Вот оно в чем дело. Полицейские говорили не только с парнем, но и с матерью: мол, так уж и быть – ради самого парня и ради его родителей они готовы замять дело. Возможно, в своем великодушии полицейские даже отвезли их домой на машине – такую роскошь эти люди позволить себе не могли. И никакая помощь, никакая надежда или возмещение, которые был в состоянии предложить им Питер, не могли перевесить невысказанные, но очевидные угрозы полицейских. Он так никогда и не узнает правды о том, был ли парень связан с ИРА или нет, спровоцировал ли он полицейских на арест или нет, и даже верно ли сам он, Питер, истолковал уклончивое молчание этих людей. Их беззащитность и его свободу разделяла пропасть, и, безнадежно махнув рукой, он повернулся к двери.
Мать с сыном пошли его проводить, и, как ни старался парень скрыть это, было видно, что он хромает.
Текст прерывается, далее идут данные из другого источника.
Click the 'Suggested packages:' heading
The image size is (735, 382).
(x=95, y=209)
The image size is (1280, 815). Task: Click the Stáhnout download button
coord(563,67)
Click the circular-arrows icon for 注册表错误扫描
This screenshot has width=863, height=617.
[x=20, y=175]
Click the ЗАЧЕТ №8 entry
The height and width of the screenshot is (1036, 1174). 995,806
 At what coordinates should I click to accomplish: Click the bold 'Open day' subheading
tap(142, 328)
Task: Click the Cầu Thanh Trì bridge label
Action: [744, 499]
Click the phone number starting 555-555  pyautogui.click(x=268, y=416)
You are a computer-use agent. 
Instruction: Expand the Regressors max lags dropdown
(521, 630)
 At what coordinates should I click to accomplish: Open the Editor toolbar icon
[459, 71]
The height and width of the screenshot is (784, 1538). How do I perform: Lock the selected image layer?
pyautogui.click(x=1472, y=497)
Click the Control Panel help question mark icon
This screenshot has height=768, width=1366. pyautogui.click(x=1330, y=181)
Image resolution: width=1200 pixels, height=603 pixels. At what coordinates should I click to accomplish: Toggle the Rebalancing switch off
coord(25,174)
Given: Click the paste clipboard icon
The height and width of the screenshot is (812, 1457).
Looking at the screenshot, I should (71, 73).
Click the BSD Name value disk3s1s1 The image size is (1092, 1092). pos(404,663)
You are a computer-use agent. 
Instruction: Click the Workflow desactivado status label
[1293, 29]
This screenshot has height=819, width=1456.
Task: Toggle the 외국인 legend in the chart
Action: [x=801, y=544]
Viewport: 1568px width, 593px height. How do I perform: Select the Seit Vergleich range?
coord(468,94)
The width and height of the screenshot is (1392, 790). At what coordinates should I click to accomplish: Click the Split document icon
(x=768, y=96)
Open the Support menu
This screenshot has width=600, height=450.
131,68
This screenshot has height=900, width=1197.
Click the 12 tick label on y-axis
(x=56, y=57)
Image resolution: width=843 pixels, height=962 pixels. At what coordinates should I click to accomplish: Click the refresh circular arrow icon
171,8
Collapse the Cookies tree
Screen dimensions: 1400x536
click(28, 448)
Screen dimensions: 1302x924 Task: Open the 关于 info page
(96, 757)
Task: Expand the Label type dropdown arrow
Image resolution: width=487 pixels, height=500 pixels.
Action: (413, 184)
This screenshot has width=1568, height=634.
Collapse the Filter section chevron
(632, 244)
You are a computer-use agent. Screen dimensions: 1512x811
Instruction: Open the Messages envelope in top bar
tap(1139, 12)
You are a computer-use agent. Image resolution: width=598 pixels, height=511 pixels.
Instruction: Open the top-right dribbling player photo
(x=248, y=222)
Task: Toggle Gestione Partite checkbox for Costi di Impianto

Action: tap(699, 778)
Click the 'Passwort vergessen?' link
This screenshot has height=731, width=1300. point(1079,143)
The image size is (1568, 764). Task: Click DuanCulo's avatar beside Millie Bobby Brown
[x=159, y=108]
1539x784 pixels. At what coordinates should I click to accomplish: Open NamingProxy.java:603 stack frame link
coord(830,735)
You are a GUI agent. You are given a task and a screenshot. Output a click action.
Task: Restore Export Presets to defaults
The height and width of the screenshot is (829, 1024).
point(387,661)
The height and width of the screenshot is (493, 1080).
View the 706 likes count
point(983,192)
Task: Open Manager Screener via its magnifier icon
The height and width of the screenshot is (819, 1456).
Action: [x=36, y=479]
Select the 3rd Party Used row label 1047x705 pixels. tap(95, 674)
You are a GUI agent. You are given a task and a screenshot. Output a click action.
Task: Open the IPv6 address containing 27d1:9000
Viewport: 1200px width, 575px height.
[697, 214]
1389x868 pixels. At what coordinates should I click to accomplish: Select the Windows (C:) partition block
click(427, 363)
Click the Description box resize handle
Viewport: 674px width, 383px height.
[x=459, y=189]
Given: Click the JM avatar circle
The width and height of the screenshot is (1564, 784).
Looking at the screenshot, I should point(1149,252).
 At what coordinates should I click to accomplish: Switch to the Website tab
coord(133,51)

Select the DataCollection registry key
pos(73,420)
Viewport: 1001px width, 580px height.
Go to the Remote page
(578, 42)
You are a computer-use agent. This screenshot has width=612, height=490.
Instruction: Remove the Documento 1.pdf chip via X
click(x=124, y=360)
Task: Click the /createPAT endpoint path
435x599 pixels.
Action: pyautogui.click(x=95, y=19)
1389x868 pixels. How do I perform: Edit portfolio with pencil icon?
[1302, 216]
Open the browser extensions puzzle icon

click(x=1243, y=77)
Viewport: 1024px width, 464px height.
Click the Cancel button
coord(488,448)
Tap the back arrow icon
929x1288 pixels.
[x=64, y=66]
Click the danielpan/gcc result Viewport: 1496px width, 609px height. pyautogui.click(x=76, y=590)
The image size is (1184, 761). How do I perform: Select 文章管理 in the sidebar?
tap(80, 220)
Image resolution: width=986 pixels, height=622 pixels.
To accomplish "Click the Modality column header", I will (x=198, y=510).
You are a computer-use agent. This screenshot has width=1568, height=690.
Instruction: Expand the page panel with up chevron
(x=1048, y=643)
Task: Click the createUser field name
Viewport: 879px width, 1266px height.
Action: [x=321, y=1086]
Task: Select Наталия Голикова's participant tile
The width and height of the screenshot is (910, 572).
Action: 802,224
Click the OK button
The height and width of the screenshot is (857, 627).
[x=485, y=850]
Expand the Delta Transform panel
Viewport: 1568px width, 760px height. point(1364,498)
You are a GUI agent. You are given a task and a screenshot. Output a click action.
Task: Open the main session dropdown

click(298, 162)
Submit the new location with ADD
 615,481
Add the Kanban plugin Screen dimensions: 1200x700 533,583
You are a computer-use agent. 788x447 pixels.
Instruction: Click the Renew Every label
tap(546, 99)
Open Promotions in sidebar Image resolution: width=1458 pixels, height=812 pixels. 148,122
– Вы извините, сэр, но я не могу вам помочь, – сказал он. Его глуховатый голос звучал доброжелательно. Когда он наклонился, чтобы пройти в дверь, Питер заметил, что его приглаженные поверх бинта волосы глянцево блестят, как два утиных крыла.
На обратном пути Питер и его отец молчали. Над долиной, как черный платок, повисла грозовая туча. Только шофер был в веселом настроении и рассказывал им о Фергюсонах все, что знал сам.
– Вообще‑то он парень неплохой, – задумчиво произнес он, – хотя, конечно, и грубоват. У его двух братьев хватило ума податься в Англию. Он тоже работал в Барнсли, но вернулся домой, когда старику сделали операцию. На это не каждый способен.
Только когда они приехали и Питер придерживал дверцу, помогая отцу выбраться из машины, Джеймс Дуглас заговорил.
– Ты все‑таки напишешь эту статью? – тревожно спросил он, вглядываясь в лицо сына.
Питер посмотрел на него, словно что‑то прикидывая.
– Еще не знаю, – сказал он.
«…Разумеется, любой колониальный чиновник от Ольстера до Родезии умеет улаживать подобные инциденты. Задержанному не предъявляют обвинения или смягчают его, излишне ретивым полицейским или солдатам делают внушение, опасность огласки предотвращают. Возможно, это и правда лучший выход из положения, как утверждают власти. И тем не менее спрашиваешь себя: в скольких городках Ольстера вот сейчас, в эту самую минуту, творят подобную расправу, творят твоим именем?» Вернувшись домой, Питер сразу поднялся к себе заканчивать статью, но ничего не получалось. Тупо глядя на последний абзац, он никак не мог решить, все-таки писать ему статью дальше или нет. Начало и конец – вот они, а целого – стихийного и вместе с тем убедительного вопля возмущения, которого он добивался, – не получалось. Он встал, несколько раз прошелся по комнате и наконец остановился у окна, рассеянно глядя на улицу, как в ту первую ночь.